Radiographs are an integral part of veterinary practice. When radiographs are not of diagnostic quality, it can result in a number of serious consequences. Radiographs that fail to disclose existing diseases or pathology are a disservice to the patient and client. In addition, should a client bring legal action against a veterinary practitioner who is not in possession of diagnostic quality radiographs, the veterinarian may face negative legal consequences. To comply with general practice requirements of the RCVS practice standards scheme, images must be retained for an appropriate period (widely accepted to be a minimum of 5-7 years) and have a means of patient identification.
Diagnostic quality not only refers to definition or resolution of the radiograph, dependent on the correct exposure, but also whether or not the radiograph is labelled correctly with patient details, collimation, anatomical identification, and appropriate positioning.
Why does it matter if at the time you know what you’re looking at? Well, what if you need to refer to a specialist or are sending radiographs for a telemedicine consult? Although there are many anatomical landmarks we can use to orientate ourselves, these may not be visible on the radiograph. Labelling radiographs is extremely important not only at the time of acquisition but also for future reference. Reviewing a comparative set of radiographs when it is unclear which is medial or lateral on the pastern of a horse or which lateral chest view is left or right can be tricky.
Information on your radiographs should include; owner’s name, patient’s name, clinic name, area of anatomy radiographed and date of acquisition. With digital imaging input of patient details is required before acquisition can take place and if correctly installed the equipment should be registered to your practice, therefore this information is automatically added to the radiographs. You are also prompted to specify which region of anatomy is to be radiographed, again as part of the automatic labelling process done by the equipment.
Orientation markers (L, R, VD DV)
Easy to forget when you’re in a hurry but essential for reviewing images. Ideally a left or right marker should be placed within the primary beam but not so as to obscure the object of interest. Markers should be placed laterally and cranially where possible as an aid to orientation. Digital systems will allow these markers to be added to the image after processing, but if you don’t do it at the time the Radiograph is taken it increases the likelihood of incorrect marker placement or even not getting done at all.

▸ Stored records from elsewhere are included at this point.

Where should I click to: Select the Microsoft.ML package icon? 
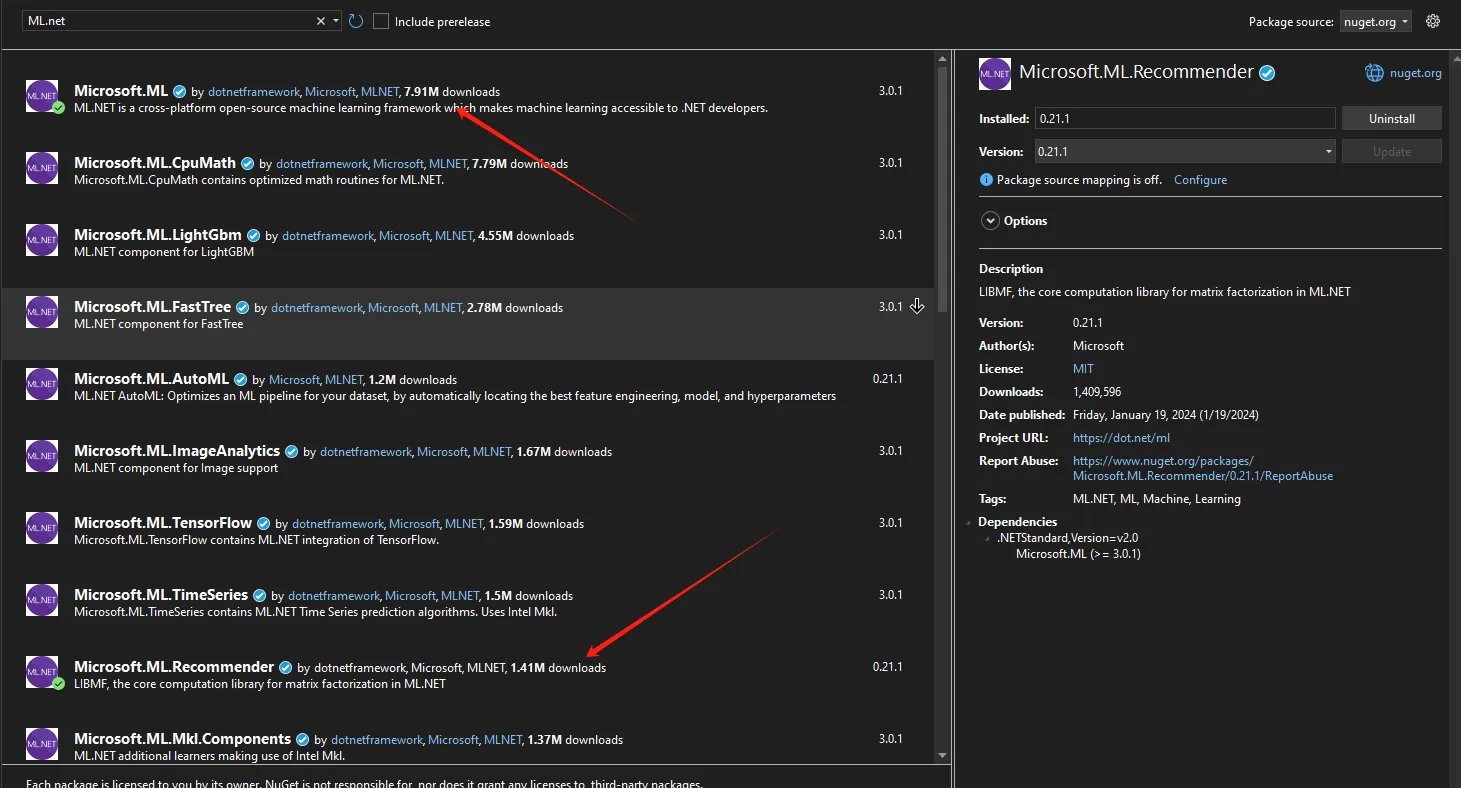[x=42, y=96]
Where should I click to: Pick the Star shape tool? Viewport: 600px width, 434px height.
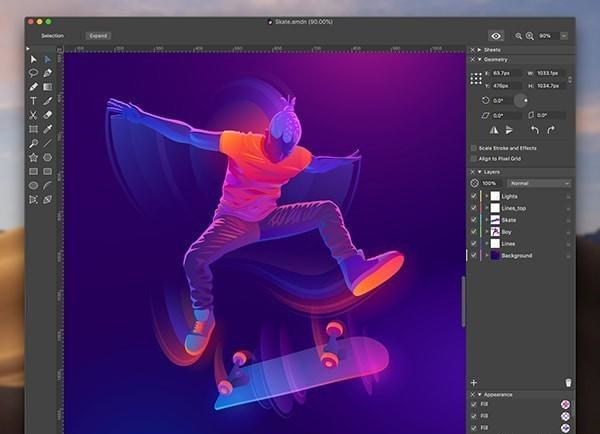coord(33,157)
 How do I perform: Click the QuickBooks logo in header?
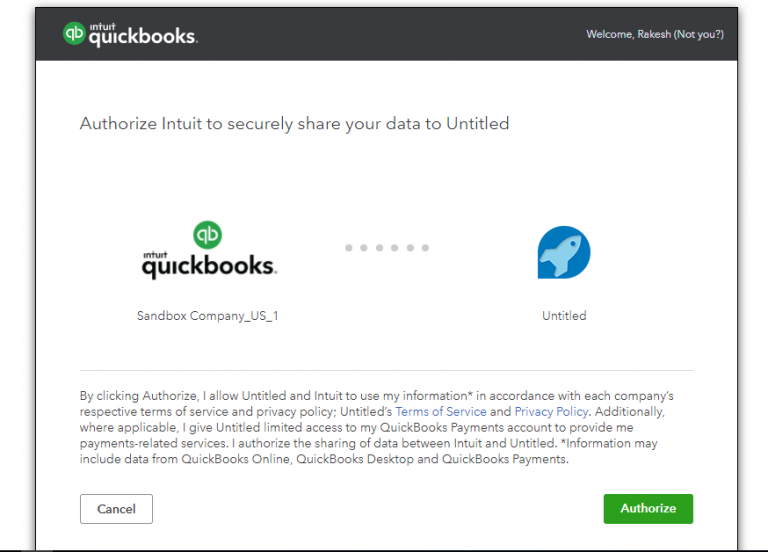[130, 34]
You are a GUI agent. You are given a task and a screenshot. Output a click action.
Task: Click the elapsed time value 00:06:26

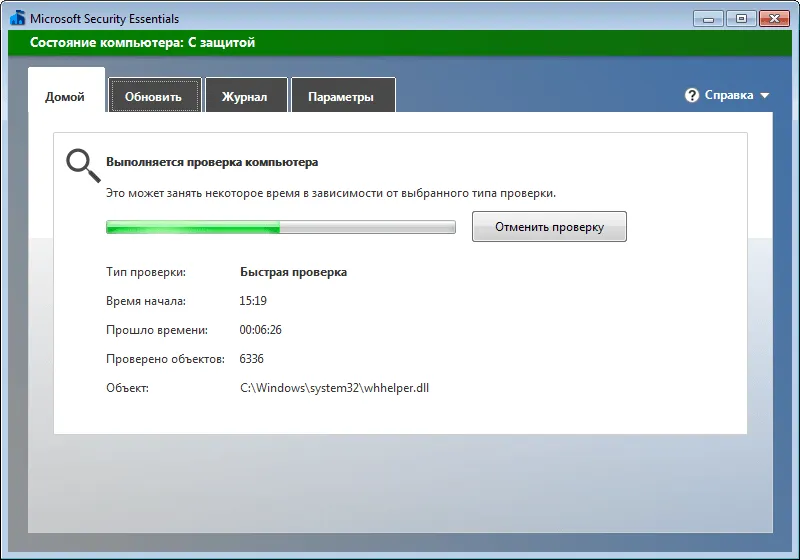[x=260, y=330]
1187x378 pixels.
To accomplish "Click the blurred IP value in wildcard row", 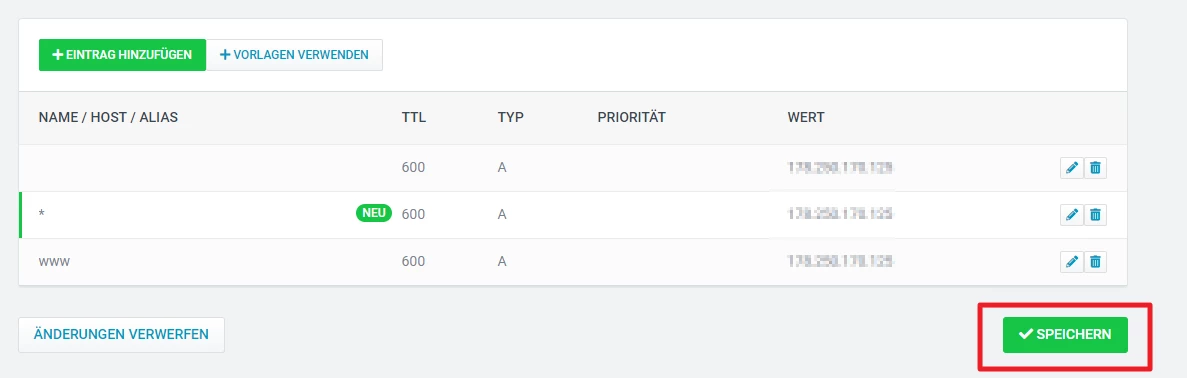I will click(840, 215).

Not only does collimating correctly reduce scatter and therefore maximise safety, it also focuses the primary beam on your object of interest and will result in better quality radiographs. Do not collimate to the edges of the plate, collimate to the margins of your area of interest.
Positioning and views
There are standard views for all species covering all anatomy so we can compare like for like and have interpret what variations are normal. Poor positioning and/or minimal oblique views can result in missed or incorrect diagnosis due to difficulty in interpretation or incomplete radiographic examination.
Below is a great example of where diagnostic quality could be improved. The image is lacking any marker in the primary beam (questionably a marker is just out of view in the top left corner). Fortunately, this has been labelled post acquisition. There is poor collimation at the top of the image and we have no patient details present. All easy things to get right at the time of acquisition.
In short, don’t settle for second best. Whenever possible take time to position your patient correctly and add markers when appropriate. If you’re struggling with a radiographic diagnosis and ask for a second opinion, make sure the images you send are some you are proud to have taken.